Your answer must be the full set of records, copied exactly, with no pictures in it.

----- RECORDS FOR PROCESSING

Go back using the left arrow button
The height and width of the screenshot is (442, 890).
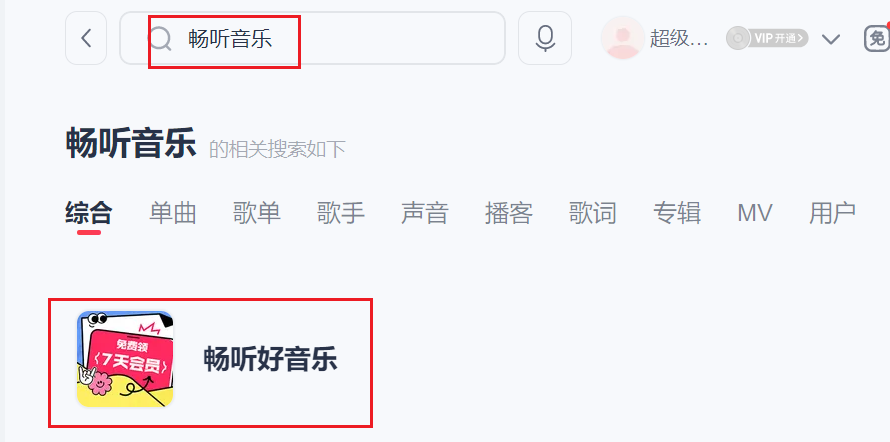(86, 38)
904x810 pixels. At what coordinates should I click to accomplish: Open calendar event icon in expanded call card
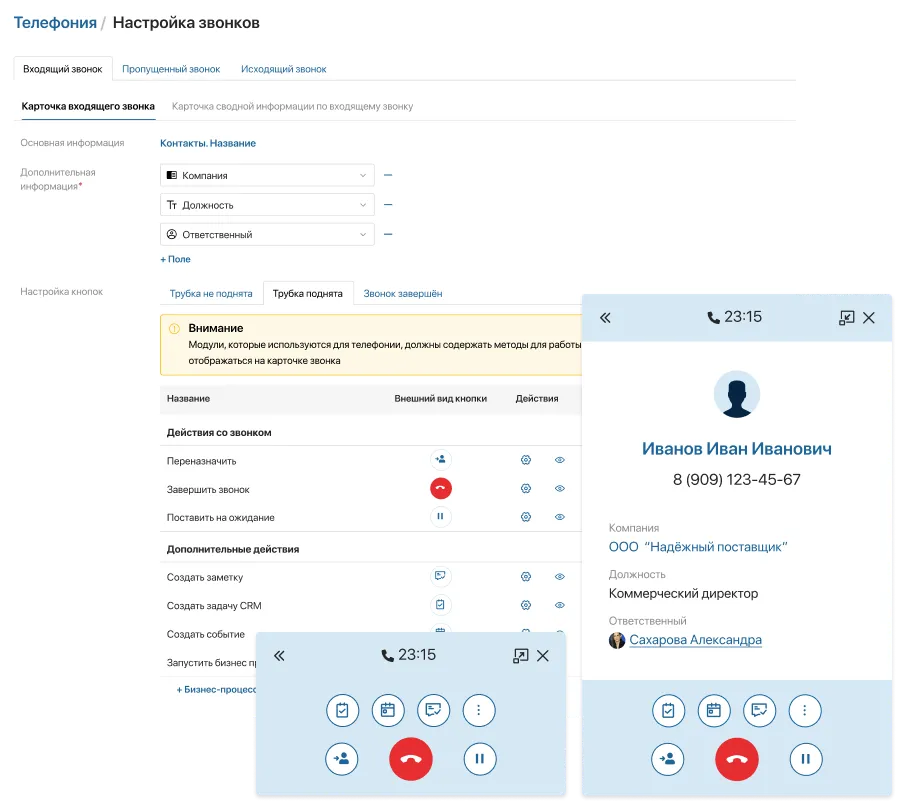[x=714, y=710]
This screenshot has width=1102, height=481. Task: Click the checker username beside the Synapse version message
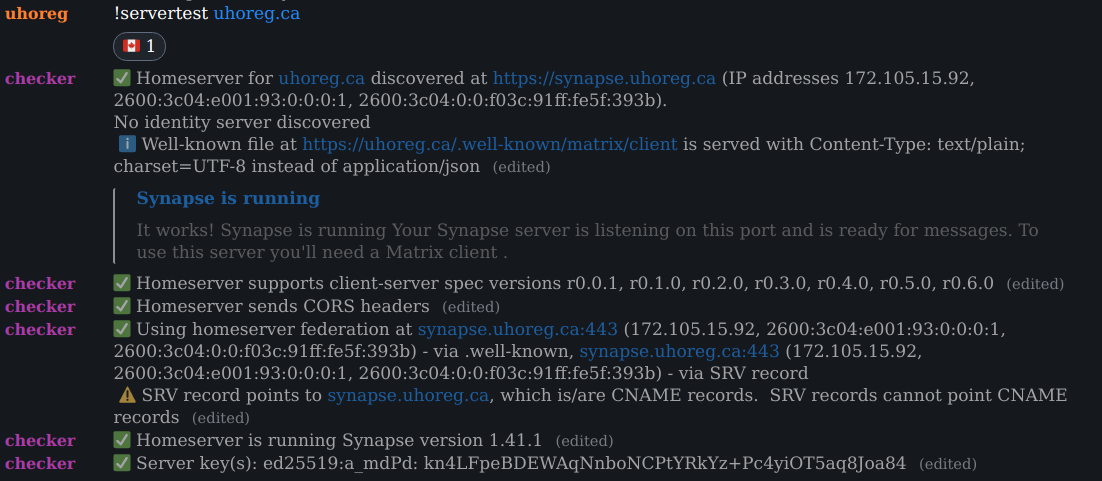pyautogui.click(x=40, y=440)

----------

=== ANSWER BELOW ===
Go back using the left arrow button
The height and width of the screenshot is (442, 890).
(86, 38)
904x810 pixels. At what coordinates should I click to accomplish: Open calendar event icon in expanded call card
[x=714, y=710]
This screenshot has width=1102, height=481. Task: Click the checker username beside the Synapse version message
pyautogui.click(x=40, y=440)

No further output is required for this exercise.